··· EXERCISE INPUTS ···
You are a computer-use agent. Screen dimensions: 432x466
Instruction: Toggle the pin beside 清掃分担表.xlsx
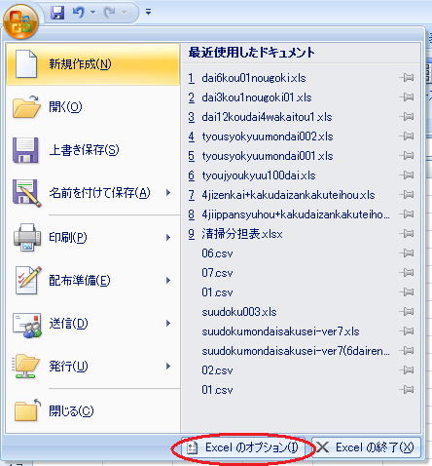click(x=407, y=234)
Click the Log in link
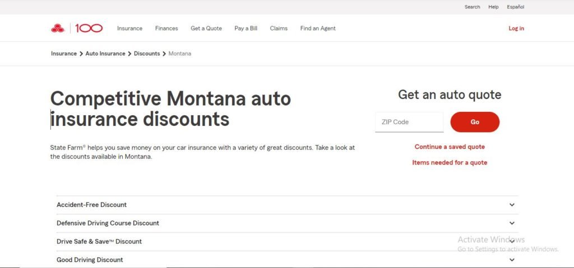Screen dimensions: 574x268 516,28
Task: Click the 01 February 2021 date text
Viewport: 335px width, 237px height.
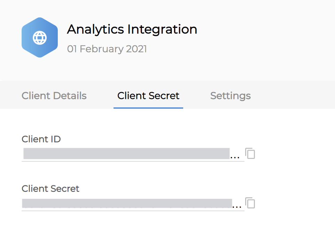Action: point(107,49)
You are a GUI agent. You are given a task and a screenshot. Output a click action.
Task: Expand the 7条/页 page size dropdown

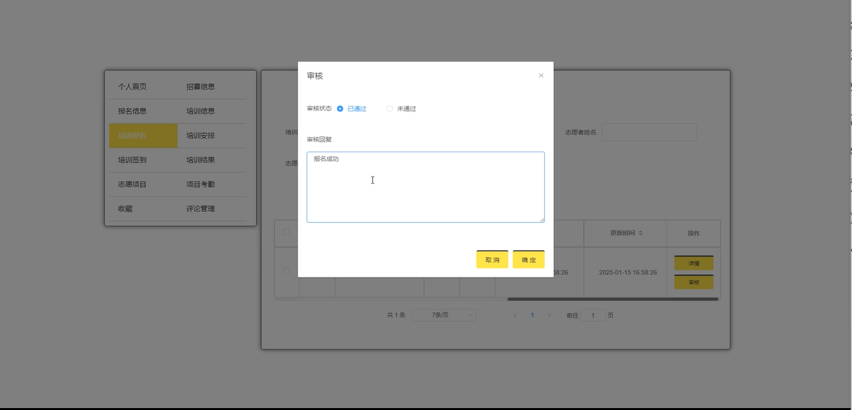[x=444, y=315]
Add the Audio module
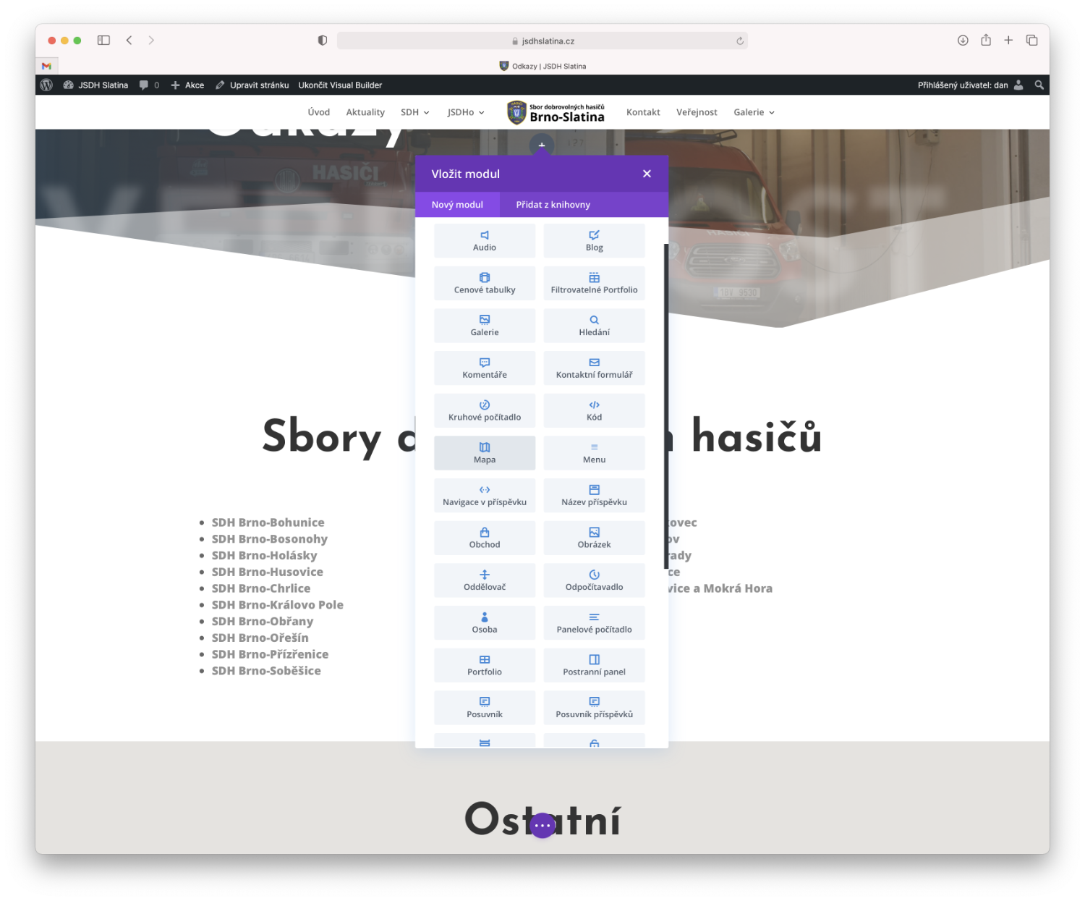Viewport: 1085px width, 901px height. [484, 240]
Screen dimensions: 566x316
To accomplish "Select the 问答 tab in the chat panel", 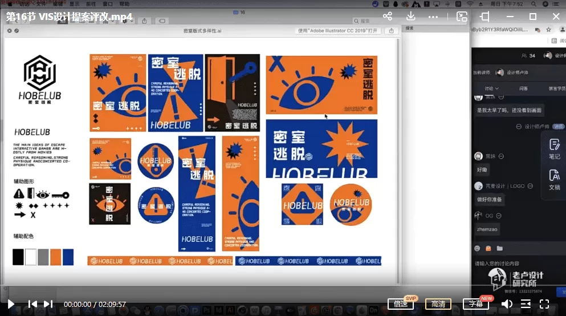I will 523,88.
···
* _WHAT YOU WILL DO_: Find the string "agent" in the listing and copy every line in which it occurs.

* _ANSWER FOR THIS EXERCISE_:
You are a computer-use agent. Screen dimensions: 432x466
You are a GUI agent. You are given a task and a screenshot. Output a click action.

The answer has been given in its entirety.